Klettergarten angelegt

Ein deutscher Soldat, der angeseilt ist, klettert an einer Felswand hoch.

Oberstleutnant Johannes Schwegler hilft beim Ausbau des Klettergartens im Altaigebirge.

Bundeswehr/Mongolisches Gebirgsjägerbataillon 331

Bei diesem Besuch liegt ein Schwerpunkt des Engagements der Bayern in der Einrichtung eines Klettergartens am Heimatstandort des mongolischen Gebirgsjägerbataillons in der Westmongolei, 1.800 Kilometer von der Hauptstadt Ulan Bator, entfernt. Bis dato werden die mongolischen Gebirgsjäger aus logistischen Gründen noch im Raum Ulan Bator, weit entfernt von ihrem Heimatstandort, ausgebildet. Das soll sich nun ändern. Mit der Errichtung eines neuen Übungsgeländes, direkt vor der Haustür der mongolischen Gebirgsjäger, haben diese künftig die Möglichkeit, die unter deutscher Leitung erlernten Fähigkeiten und Fertigkeiten zwischen den Ausbildungsabschnitten selbstständig zu schulen und zu festigen – ohne eine „Weltreise“ absolvieren zu müssen.

Mix aus Abseilpisten

Oberstleutnant Johannes Schwegler, der Führer des Erkundungsteams und einziger Heeresbergführer vor Ort, unternimmt selbst den Aufbau des Klettergartens. Anschließend erläutert er ausgewählten Soldaten den Klettergarten und beginnt mit ihnen die erste Ausbildung. Der Klettergarten ist speziell für Soldaten gebaut. Er bildet vor allem den Schwierigkeitsanspruch für den allgemeinen Gebirgsjäger ab. Das heißt, die Routen sind nicht für Sportkletterer gebaut, sondern auf militärische Anforderungen, für Soldaten mit schwerem Gepäck, zum Sammeln erster Erfahrungen, zugeschnitten. Anspruchsvollere Routen zur Steigerung des persönlichen Könnens sind zusätzlich eingerichtet. Darüber hinaus erwartet die mongolischen Gebirgsjäger ein Mix aus Abseilpisten und Geländepassagen zum Bau und zum Bewältigen einer Seilversicherungsanlage.

Beratung und Ausblick

An einem Tisch im Büro sitzen sich drei Offiziere gegenüber.

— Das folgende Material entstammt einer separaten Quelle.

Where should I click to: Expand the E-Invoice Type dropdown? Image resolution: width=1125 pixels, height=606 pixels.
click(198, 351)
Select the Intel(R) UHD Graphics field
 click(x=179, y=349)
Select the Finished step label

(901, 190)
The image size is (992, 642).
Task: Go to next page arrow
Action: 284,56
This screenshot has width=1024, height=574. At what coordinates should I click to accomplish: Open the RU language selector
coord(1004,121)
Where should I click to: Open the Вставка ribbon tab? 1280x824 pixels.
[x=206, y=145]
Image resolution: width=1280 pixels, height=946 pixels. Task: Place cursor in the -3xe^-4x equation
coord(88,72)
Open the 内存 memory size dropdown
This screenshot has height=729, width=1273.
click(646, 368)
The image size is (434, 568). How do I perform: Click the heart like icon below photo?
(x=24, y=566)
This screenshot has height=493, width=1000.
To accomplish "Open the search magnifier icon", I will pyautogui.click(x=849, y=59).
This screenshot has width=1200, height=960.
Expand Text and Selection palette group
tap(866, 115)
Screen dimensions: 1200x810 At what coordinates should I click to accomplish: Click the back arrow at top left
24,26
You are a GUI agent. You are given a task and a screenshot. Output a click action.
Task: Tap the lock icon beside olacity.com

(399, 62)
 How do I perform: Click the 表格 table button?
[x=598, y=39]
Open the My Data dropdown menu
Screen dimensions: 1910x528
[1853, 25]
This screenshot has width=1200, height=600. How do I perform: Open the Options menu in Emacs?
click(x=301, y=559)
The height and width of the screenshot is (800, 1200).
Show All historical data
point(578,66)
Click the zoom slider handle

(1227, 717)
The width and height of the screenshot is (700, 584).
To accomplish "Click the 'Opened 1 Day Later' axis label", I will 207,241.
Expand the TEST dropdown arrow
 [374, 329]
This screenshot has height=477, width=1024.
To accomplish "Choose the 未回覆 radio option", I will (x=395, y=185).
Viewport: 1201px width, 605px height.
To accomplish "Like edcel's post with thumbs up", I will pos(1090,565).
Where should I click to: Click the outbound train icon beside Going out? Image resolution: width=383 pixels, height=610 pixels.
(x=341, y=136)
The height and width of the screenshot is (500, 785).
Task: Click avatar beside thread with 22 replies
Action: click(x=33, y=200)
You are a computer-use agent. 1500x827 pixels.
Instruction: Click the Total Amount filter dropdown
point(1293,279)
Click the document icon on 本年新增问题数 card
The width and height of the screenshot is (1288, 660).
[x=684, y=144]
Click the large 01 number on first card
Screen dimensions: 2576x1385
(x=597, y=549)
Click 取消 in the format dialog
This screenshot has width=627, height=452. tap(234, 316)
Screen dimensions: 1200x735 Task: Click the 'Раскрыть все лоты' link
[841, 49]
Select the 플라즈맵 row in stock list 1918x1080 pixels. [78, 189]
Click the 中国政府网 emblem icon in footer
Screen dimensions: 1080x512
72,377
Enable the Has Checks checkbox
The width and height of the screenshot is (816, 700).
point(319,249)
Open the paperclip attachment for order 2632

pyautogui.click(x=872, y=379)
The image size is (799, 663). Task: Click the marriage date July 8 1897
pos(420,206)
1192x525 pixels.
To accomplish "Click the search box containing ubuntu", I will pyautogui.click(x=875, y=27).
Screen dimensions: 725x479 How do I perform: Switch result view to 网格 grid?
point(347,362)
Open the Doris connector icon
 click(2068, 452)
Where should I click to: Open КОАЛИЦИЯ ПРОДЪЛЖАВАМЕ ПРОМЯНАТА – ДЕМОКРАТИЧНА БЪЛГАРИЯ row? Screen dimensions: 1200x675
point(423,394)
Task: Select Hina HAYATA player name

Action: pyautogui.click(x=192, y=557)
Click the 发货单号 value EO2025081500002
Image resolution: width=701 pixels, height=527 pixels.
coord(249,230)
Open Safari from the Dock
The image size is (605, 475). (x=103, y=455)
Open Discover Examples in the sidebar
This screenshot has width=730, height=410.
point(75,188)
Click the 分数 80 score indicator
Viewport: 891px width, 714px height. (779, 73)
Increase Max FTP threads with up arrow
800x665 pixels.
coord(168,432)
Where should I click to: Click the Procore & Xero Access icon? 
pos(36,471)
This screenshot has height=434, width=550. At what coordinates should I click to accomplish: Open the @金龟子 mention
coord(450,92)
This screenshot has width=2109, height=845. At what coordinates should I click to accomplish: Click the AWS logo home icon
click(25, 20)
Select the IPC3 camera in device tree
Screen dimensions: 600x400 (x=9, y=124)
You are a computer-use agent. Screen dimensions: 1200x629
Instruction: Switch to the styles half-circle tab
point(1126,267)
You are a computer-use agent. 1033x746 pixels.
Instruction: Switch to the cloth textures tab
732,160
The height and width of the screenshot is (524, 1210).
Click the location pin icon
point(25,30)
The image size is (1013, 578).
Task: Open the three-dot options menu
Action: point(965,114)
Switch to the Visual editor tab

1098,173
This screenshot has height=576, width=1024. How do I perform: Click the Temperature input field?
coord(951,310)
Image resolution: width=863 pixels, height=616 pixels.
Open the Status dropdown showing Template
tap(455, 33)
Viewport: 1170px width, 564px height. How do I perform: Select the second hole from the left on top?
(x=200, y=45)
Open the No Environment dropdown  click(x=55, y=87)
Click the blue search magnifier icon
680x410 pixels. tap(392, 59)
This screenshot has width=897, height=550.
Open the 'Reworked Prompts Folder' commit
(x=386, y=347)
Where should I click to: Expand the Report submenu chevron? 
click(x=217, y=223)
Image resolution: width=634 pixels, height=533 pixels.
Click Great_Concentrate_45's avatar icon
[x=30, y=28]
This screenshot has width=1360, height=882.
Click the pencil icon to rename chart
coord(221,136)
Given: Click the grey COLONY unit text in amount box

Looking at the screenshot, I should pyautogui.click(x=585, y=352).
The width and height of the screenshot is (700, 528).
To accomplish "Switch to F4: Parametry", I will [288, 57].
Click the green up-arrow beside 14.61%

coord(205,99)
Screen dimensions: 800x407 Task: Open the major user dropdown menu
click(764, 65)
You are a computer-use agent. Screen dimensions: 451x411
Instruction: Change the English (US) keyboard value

Brigadegeneral Baatar (l.), Oberstleutnant Schwegler (M.) und Oberst Erdenebileg sprechen im mongolischen Generalstab über die weitere Ausbildung.

Bundeswehr/Mongolisches Gebirgsjägerbataillon 331

Das Team der Gebirgsjägerbrigade 23 unterstützt vor Ort aber auch den Baubeginn einer Kletterhalle, die ebenfalls direkt am Standort des mongolischen Gebirgsjägerbataillons errichtet wird. Es beriet unter anderem das mongolische Verteidigungsministerium in der Vorbereitung von Verträgen. Die Unterstützung wird fortgesetzt. Aktuell wurden die nächsten Ausbildungen erkundet und vorbereitet sowie wechselndes Personal in künftige Aufgaben eingewiesen. Bereits im Herbst 2021 soll die Ausbildung im dritten Ausbildungsmodul mit einer Gefechtsausbildung zum Thema „Angriff im Gebirgsgelände“ sowie mit einer alpin-technischen Schulung fortgeführt werden.